Cela posé, c'est - à - dire les trois difficultés établies contre le systeme du docteur Douglas, étant ainsi resoiues, il semble, par l'addition qui vient de lui être faite, n'avoir que gagné, en acquérant plus de vraissemblance, & en devenant plus conforme à tous les phénomenes que le froid produit dans l'oeconome animale; puisqu'il n'en reste pas moins, que la génération de la chaleur interne se fait dans les capillaires par le resserrement des capillaires cutanés; mais qu'il en résulte aussi qu'elle se fait dans tous les autres capillaires; & qu'il s'ensuit ainsi de plus, que les ces de cette chaleur sont plus étendues, plus abondantes, plus proportionnées à la masse à laquelle elle doit se communiquer. On satisfait de cette maniere à toutes les objections rapportées ci - devant.
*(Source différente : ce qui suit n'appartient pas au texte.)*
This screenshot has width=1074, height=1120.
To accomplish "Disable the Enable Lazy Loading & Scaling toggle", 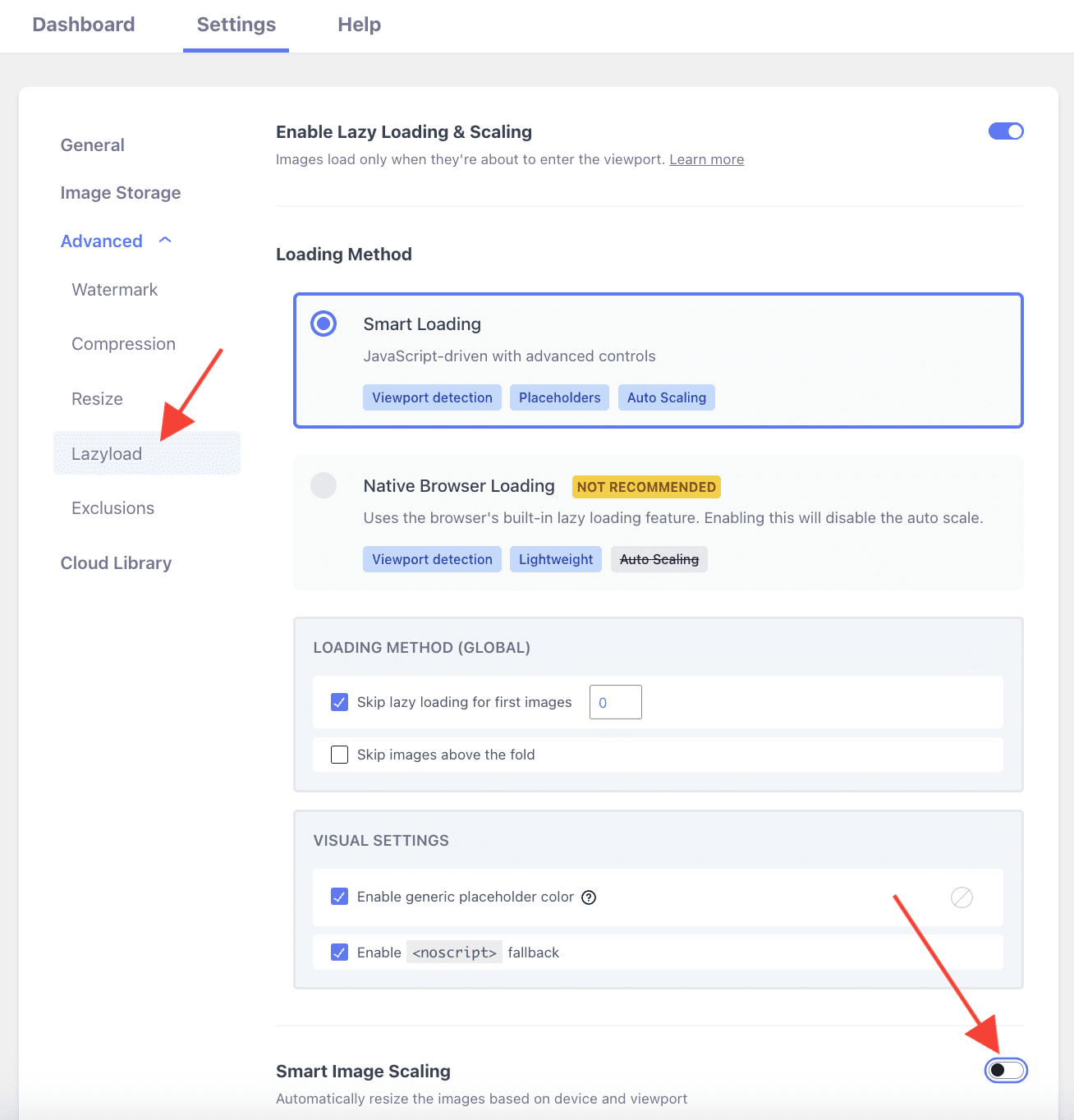I will tap(1006, 131).
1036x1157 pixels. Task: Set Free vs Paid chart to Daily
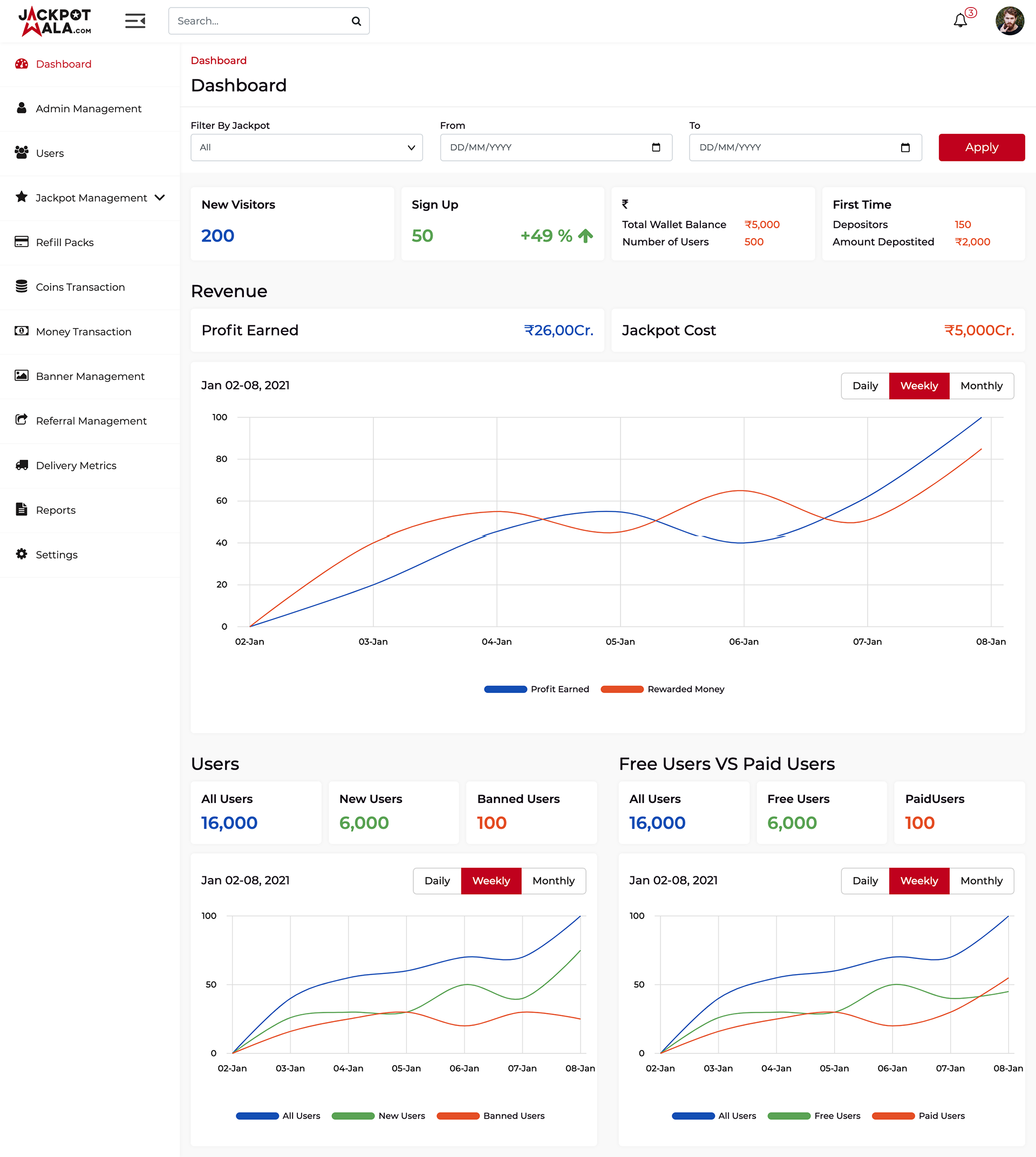[x=864, y=881]
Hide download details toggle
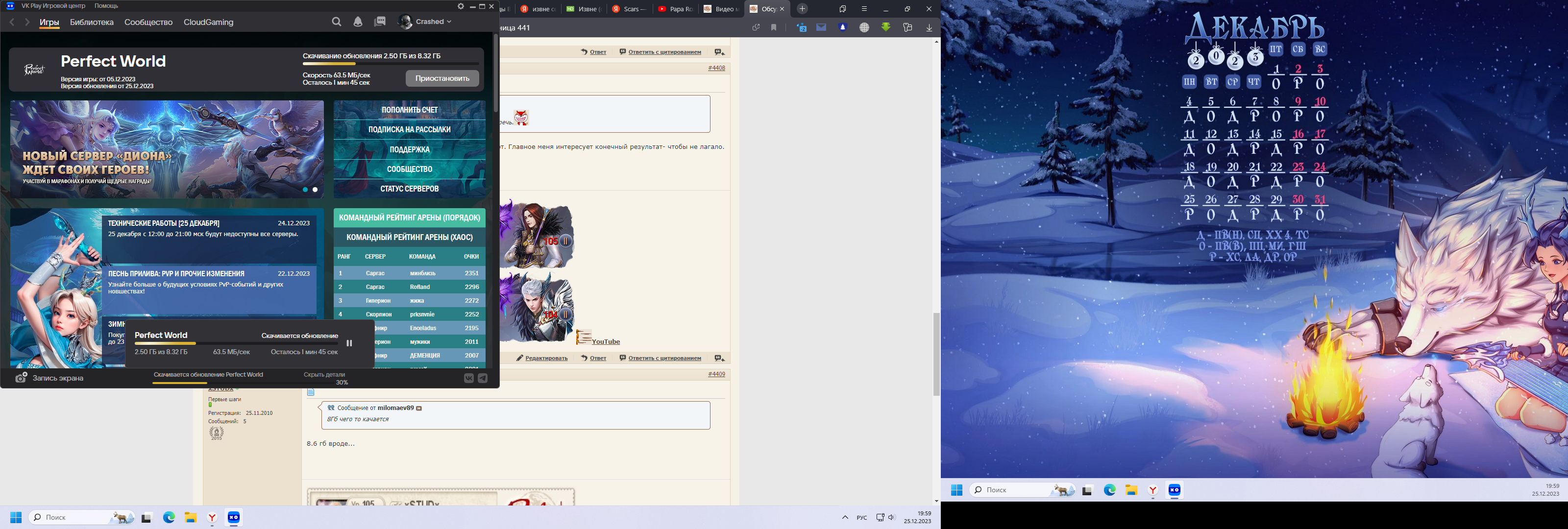 coord(324,374)
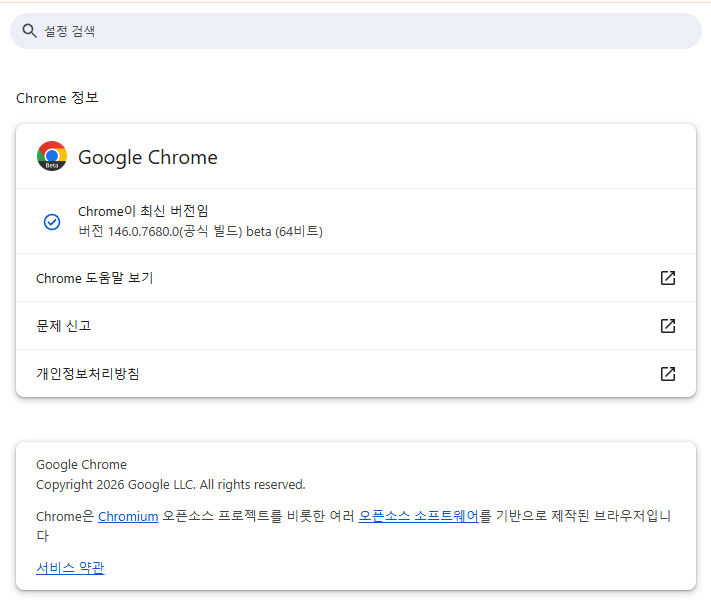
Task: Choose the 문제 신고 row label
Action: (x=64, y=326)
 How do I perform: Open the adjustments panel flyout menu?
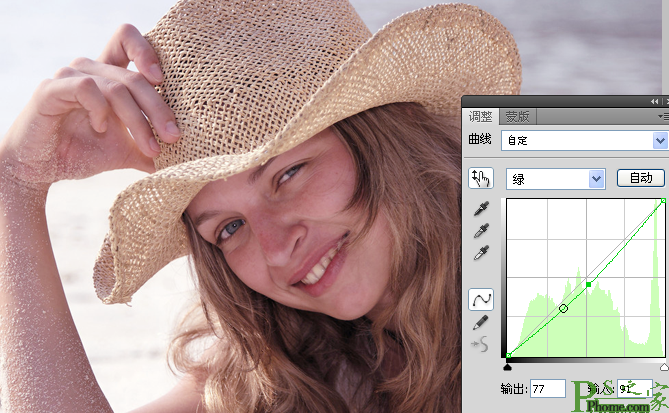click(663, 116)
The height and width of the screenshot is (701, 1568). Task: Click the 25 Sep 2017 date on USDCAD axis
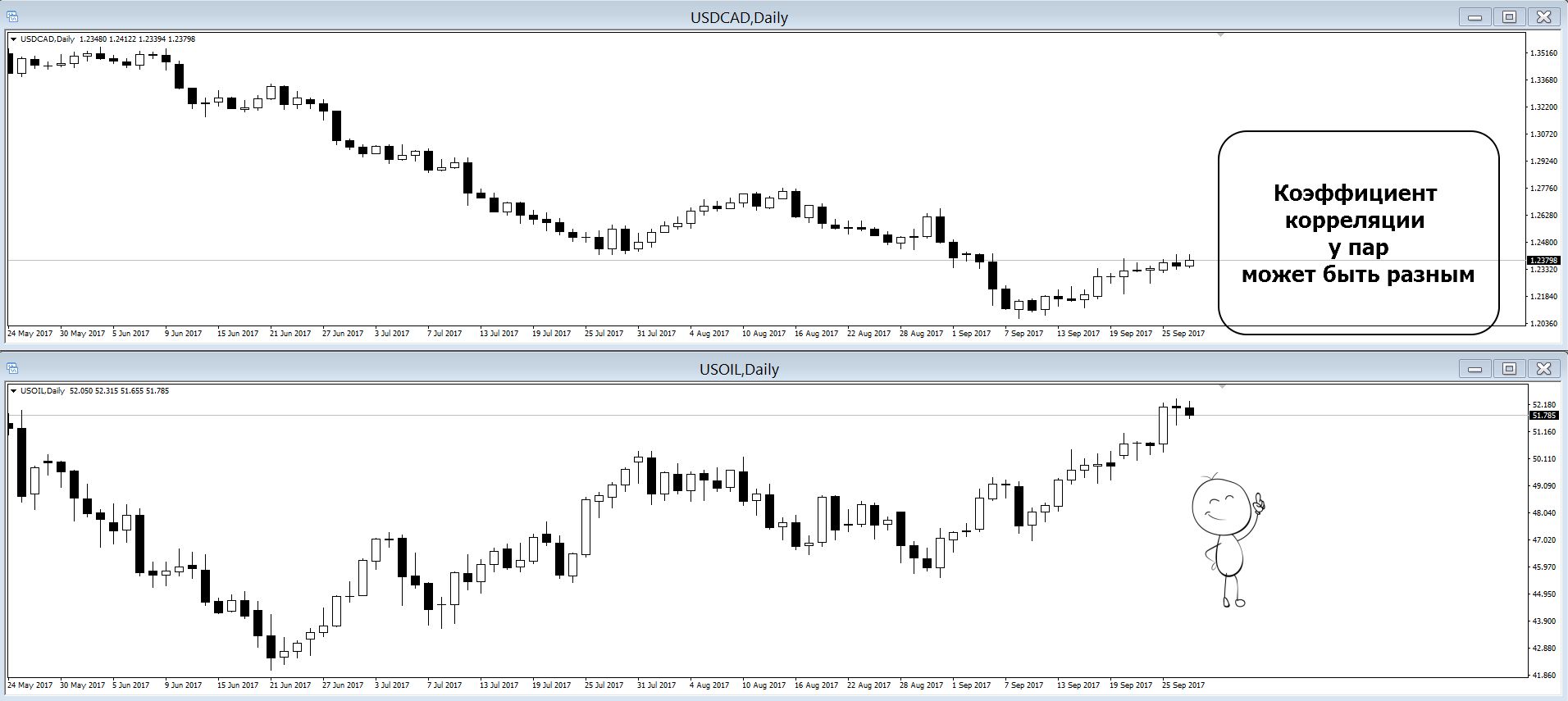tap(1183, 334)
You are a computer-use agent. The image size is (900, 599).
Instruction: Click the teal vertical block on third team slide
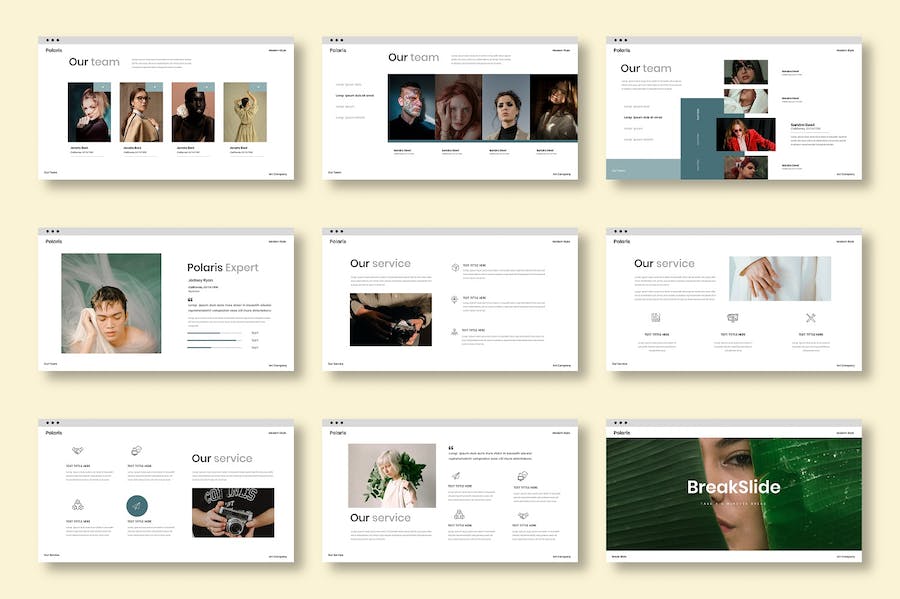click(700, 138)
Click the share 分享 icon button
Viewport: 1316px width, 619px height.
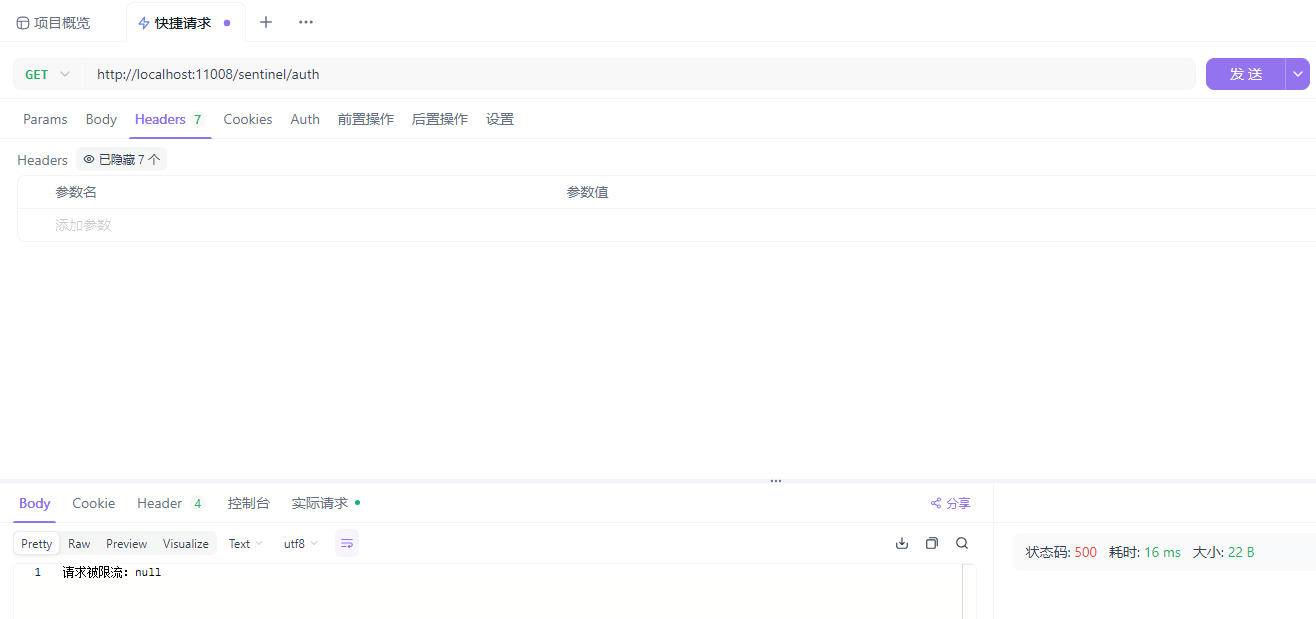pyautogui.click(x=950, y=503)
On évite même une autre difficulté qui se presente à cette occasion; elle consiste en ce qu'il n'est guere possible de comprendre comment on peut être affecté de la sensation du froid, si l'organe qui est le plus exposé à en recevoir les impressions, n'est pas moins exposé en même tems aux impressions qui lui viennent des seuls organes générateurs de la chaleur: car les houpes nerveuses sont bien aussi contigues pour le moins aux vaisseaux capillaires cutanes, qu'elles le sont à la surface de l'atmosphere qui s'applique à celle du corps. Cette difficulté bien refléchie paroît être assez importante contre le système du docteur Douglas, entant qu'il n'admet que les capillaires cutanés pour soyer de la chaleur animale; au lieu qu'en l'étendant à tous les capillaires, elle tombe aisément.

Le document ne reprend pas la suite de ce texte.